As the Government makes more announcements on how businesses are going to be supported during the coronavirus outbreak, it's important for business owners to have a clear understanding of what assistance they can access.
Furthermore, what this means for their business and how they can take the necessary steps to protect their business now and sustain it for the future.
Times are uncertain and there are a number of factors at play, from health to the economy. If you’re a business owner - particularly in the leisure and hospitality sector - it’s important to assess your business as it stands today and understand what it may look like over the next few months.
While the Government is offering support for businesses that need it, which is likely to be a high number, putting in place practical measures and provisions that protect your business and your people now may be a quicker route to reducing your business’ exposure to risk.
It’s an attractive alternative to waiting for clarity on how claiming Government funding will work.
Never before has the phrase ‘Cash is King’ been so accurate.
If you don’t usually prepare a 13 week cash flow, now is the time. Break it down into days or weeks depending on which is more relevant to you. Include and consider your ‘knowns’ – money due to come in (invoices you have already sent and are awaiting payment on) and money due to come out (trade accounts, wages, PAYE and VAT).
Only when you’ve done this will you know the true extent of what you’re working with. If you don’t feel confident in putting this together or you’re a mainly cash business in hospitality or retail, speak to an adviser sooner rather than later. They will be able to work with you to build a cash flow and run through various scenarios with you.
You should consider the security of your current contracts, large and small. Are they future ready and likely to continue through the outbreak, or are you counting on additional business coming through the door in the coming weeks and months? In a similar way that businesses needed to consider the worst possible scenario ahead of Brexit, the same applies today.
Once you have a snapshot of where you’re at, you can start taking mindful next steps.
Start with trade accounts. If you work with large suppliers, chances are they have larger cash reserves than yours - as well as more borrowing power. Start an open and honest conversation with them and ask about extended terms for a period that will work for both parties. This will ensure you are putting your business in the best possible financial position whilst retaining quality relationships with your suppliers.
Assess all spending and don’t be afraid to trim the fat where it’s needed.
An upfront conversation also applies when it comes to speaking to HM Revenue & Customs (HMRC) about paying your taxes. If you are concerned about meeting payment of your PAYE, VAT or corporation tax, you may be able to agree to a ‘Time to Pay’ arrangement. HMRC have set up a dedicated helpline for businesses impacted by coronavirus on 0800 0159 559 so you can find out more.
While it won’t feel like the most uplifting exercise, acknowledging the worst case scenario and taking proactive steps will also help you better prepare for an uncertain future and hopefully, there will be fewer surprises along the way than those you have planned for!

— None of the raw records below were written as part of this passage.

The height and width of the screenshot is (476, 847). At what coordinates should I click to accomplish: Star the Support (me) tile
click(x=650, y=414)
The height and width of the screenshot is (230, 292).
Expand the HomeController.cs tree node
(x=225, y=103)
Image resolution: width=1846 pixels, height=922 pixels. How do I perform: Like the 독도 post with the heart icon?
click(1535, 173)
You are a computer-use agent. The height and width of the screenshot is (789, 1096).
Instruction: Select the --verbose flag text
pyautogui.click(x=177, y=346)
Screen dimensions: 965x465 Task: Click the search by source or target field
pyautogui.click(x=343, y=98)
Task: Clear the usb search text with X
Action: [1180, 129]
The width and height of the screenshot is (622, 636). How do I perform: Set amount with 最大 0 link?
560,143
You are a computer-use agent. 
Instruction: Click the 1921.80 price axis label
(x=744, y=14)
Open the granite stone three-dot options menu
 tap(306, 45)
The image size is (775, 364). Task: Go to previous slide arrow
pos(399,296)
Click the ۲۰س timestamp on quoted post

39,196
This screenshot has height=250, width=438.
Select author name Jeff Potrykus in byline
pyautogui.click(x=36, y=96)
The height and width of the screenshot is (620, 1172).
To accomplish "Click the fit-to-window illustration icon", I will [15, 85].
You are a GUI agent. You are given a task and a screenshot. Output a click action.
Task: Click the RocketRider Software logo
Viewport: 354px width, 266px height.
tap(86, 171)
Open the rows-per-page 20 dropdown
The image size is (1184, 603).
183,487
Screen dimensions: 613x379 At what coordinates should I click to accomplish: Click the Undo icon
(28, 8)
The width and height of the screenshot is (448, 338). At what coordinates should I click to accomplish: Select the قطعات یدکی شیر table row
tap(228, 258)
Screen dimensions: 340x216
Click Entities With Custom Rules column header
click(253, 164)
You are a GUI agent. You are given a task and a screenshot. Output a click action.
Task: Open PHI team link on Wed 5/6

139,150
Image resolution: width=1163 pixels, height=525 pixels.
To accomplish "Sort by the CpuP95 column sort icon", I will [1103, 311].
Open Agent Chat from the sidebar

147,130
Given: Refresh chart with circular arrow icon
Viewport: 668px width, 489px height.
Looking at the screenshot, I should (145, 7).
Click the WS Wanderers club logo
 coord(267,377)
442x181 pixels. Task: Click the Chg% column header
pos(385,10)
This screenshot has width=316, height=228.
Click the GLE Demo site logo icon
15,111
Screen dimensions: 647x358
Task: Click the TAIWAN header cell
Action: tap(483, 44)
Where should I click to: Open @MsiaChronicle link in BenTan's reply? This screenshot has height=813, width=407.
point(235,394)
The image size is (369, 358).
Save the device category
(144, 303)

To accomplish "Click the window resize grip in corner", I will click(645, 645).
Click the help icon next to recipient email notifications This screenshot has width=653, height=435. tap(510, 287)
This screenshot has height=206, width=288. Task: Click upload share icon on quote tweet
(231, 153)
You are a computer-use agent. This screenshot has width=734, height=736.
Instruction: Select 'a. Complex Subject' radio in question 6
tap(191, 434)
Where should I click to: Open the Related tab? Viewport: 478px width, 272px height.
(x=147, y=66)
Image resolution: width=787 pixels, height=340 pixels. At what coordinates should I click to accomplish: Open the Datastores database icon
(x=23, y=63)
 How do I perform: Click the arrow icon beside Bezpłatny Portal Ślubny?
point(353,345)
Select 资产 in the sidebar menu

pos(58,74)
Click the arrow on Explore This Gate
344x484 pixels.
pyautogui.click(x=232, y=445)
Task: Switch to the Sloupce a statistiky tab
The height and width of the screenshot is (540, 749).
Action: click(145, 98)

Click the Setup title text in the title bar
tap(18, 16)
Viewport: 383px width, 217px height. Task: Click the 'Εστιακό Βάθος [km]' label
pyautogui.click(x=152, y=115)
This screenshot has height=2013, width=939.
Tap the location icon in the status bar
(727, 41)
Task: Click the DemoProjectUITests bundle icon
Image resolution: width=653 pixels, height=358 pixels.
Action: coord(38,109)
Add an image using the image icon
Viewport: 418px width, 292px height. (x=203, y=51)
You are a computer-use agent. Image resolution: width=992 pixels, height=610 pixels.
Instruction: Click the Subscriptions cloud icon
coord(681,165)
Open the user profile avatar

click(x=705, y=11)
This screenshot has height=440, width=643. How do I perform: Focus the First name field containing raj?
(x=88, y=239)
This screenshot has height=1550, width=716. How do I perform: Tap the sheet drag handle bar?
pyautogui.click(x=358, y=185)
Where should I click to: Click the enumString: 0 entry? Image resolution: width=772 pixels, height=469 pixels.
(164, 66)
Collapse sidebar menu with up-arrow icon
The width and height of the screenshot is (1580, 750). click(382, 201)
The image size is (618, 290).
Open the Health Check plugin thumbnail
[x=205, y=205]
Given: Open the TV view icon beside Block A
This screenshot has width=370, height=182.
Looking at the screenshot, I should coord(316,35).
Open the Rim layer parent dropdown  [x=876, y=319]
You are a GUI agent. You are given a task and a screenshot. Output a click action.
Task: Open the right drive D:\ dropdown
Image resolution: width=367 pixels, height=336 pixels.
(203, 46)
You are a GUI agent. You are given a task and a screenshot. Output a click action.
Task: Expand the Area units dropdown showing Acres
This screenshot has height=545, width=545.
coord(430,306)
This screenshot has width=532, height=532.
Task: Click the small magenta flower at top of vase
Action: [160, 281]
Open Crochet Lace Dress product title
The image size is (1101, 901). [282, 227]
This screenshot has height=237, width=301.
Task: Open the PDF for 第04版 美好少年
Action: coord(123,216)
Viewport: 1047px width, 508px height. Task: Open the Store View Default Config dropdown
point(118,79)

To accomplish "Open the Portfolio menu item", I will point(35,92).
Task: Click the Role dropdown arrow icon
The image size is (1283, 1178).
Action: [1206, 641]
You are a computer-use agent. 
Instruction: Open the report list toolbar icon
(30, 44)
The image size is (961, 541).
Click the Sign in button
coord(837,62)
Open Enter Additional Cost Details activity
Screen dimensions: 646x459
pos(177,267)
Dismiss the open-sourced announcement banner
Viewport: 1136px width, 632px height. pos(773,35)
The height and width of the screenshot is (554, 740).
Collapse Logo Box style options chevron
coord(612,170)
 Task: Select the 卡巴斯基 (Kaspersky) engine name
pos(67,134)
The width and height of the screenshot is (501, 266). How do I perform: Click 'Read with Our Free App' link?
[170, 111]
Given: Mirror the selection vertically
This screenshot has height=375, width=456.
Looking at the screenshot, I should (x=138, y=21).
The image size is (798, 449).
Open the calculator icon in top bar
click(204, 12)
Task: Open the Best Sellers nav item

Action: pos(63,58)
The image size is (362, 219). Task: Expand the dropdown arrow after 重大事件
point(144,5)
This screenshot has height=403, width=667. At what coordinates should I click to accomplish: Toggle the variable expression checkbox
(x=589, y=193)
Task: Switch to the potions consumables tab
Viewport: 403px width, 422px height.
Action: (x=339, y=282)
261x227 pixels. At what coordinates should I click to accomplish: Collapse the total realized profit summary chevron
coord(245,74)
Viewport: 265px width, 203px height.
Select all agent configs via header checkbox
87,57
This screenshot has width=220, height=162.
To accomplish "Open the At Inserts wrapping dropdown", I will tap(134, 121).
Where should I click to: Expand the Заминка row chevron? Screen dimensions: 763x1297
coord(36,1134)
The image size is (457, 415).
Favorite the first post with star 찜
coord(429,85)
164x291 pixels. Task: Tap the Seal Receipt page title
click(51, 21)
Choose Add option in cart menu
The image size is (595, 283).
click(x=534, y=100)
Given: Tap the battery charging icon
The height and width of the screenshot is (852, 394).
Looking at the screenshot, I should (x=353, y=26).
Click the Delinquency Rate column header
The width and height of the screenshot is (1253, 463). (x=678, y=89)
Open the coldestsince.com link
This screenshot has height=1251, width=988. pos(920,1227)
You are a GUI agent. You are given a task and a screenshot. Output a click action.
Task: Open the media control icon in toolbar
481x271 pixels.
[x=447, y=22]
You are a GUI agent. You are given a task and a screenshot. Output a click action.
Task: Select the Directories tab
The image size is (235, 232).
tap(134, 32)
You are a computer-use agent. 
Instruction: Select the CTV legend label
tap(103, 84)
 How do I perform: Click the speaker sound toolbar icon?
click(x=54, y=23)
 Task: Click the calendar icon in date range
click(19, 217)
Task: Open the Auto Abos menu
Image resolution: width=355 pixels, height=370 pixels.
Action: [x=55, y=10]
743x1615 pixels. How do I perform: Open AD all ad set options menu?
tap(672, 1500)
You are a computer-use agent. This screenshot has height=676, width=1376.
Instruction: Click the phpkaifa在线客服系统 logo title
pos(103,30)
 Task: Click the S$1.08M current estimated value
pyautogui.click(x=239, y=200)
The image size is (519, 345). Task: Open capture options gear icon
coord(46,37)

The question of levels of sustainability and resilience in your business need to be asked. Now is a good time to speak to your business adviser and get expert advice on how you can navigate the next few months. Speak to your current bank or finance provider too to discuss your situation, what can be done now and in the coming weeks. Now is the time to consider extending overdrafts or refinancing your existing assets if practical.
Given the rapidly changing and complex situation businesses find themselves in, if you forecast that your business will need additional funding over the coming months look at all your options.
The assistance the Government has outlined will help many businesses that would not usually have access to funding, but it isn’t the only solution for many businesses and investing time to plan today may save you money further down the road.